____ Material
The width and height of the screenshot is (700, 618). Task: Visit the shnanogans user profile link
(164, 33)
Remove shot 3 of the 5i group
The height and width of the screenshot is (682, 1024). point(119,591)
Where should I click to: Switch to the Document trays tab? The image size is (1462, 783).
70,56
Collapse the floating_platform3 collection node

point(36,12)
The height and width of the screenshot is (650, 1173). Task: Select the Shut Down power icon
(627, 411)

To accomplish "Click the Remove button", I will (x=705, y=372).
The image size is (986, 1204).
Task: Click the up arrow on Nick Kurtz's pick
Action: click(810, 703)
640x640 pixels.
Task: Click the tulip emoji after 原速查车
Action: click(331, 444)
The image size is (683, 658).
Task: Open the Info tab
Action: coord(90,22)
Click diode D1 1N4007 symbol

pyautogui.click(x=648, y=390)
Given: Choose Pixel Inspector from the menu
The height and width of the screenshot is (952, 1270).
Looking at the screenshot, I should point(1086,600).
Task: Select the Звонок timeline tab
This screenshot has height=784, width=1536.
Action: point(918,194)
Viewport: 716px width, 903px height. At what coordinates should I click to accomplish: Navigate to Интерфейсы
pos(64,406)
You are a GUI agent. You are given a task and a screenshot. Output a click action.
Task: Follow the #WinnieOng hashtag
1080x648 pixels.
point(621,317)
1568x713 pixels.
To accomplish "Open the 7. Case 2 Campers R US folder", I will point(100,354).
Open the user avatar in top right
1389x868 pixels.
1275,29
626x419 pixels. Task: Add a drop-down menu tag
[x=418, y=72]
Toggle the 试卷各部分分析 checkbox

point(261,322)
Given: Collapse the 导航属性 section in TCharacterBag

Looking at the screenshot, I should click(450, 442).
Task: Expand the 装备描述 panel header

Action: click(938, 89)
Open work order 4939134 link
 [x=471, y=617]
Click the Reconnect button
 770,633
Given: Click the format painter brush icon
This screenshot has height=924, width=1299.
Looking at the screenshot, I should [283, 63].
________
Can you reproduce the records from their first line through the line containing "point(36,12)", with both of those lines included?

The width and height of the screenshot is (700, 618). Task: Visit the shnanogans user profile link
(164, 33)
Remove shot 3 of the 5i group
The height and width of the screenshot is (682, 1024). point(119,591)
Where should I click to: Switch to the Document trays tab? The image size is (1462, 783).
70,56
Collapse the floating_platform3 collection node

point(36,12)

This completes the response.